- _What the exercise asks_
Reproduce every one of the following records word for word, changing nothing.

========================================

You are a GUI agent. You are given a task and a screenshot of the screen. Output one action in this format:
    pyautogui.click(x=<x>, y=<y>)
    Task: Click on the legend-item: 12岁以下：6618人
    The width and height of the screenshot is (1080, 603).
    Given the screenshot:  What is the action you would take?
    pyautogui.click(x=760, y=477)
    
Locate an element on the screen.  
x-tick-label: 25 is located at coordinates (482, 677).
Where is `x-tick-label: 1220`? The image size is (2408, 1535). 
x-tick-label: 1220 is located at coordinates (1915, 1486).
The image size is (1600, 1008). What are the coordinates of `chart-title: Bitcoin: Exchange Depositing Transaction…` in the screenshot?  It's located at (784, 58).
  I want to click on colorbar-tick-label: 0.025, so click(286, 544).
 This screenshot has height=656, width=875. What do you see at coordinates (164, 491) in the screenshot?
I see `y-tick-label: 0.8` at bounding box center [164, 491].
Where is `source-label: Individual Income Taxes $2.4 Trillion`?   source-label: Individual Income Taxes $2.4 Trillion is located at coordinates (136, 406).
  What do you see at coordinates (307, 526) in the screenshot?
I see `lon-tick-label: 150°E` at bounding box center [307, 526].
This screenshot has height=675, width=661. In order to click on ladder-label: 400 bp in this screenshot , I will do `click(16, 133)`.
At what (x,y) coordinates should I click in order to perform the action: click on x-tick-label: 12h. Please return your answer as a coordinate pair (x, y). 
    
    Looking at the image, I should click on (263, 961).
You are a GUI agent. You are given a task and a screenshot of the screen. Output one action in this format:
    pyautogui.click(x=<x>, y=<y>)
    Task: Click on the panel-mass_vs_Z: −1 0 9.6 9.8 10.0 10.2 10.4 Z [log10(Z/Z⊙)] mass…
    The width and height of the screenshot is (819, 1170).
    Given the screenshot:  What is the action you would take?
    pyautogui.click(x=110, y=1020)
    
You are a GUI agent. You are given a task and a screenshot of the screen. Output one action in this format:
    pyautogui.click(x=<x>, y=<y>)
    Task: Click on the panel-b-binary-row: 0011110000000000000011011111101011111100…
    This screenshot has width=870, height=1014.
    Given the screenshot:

========================================

- _Answer area_
You are a GUI agent. You are given a task and a screenshot of the screen. Output one action in this format:
    pyautogui.click(x=<x>, y=<y>)
    Task: Click on the legend-item: 12岁以下：6618人
    The width and height of the screenshot is (1080, 603).
    Given the screenshot:  What is the action you would take?
    pyautogui.click(x=760, y=477)
    
Locate an element on the screen.  
x-tick-label: 25 is located at coordinates (482, 677).
Where is `x-tick-label: 1220`? The image size is (2408, 1535). 
x-tick-label: 1220 is located at coordinates (1915, 1486).
The image size is (1600, 1008). What are the coordinates of `chart-title: Bitcoin: Exchange Depositing Transaction…` in the screenshot?  It's located at (784, 58).
  I want to click on colorbar-tick-label: 0.025, so click(286, 544).
 This screenshot has height=656, width=875. What do you see at coordinates (164, 491) in the screenshot?
I see `y-tick-label: 0.8` at bounding box center [164, 491].
Where is `source-label: Individual Income Taxes $2.4 Trillion`?   source-label: Individual Income Taxes $2.4 Trillion is located at coordinates (136, 406).
  What do you see at coordinates (307, 526) in the screenshot?
I see `lon-tick-label: 150°E` at bounding box center [307, 526].
This screenshot has height=675, width=661. In order to click on ladder-label: 400 bp in this screenshot , I will do `click(16, 133)`.
At what (x,y) coordinates should I click in order to perform the action: click on x-tick-label: 12h. Please return your answer as a coordinate pair (x, y). 
    
    Looking at the image, I should click on (263, 961).
You are a GUI agent. You are given a task and a screenshot of the screen. Output one action in this format:
    pyautogui.click(x=<x>, y=<y>)
    Task: Click on the panel-mass_vs_Z: −1 0 9.6 9.8 10.0 10.2 10.4 Z [log10(Z/Z⊙)] mass…
    The width and height of the screenshot is (819, 1170).
    Given the screenshot:  What is the action you would take?
    pyautogui.click(x=110, y=1020)
    
You are a GUI agent. You are given a task and a screenshot of the screen. Output one action in this format:
    pyautogui.click(x=<x>, y=<y>)
    Task: Click on the panel-b-binary-row: 0011110000000000000011011111101011111100…
    This screenshot has width=870, height=1014.
    Given the screenshot:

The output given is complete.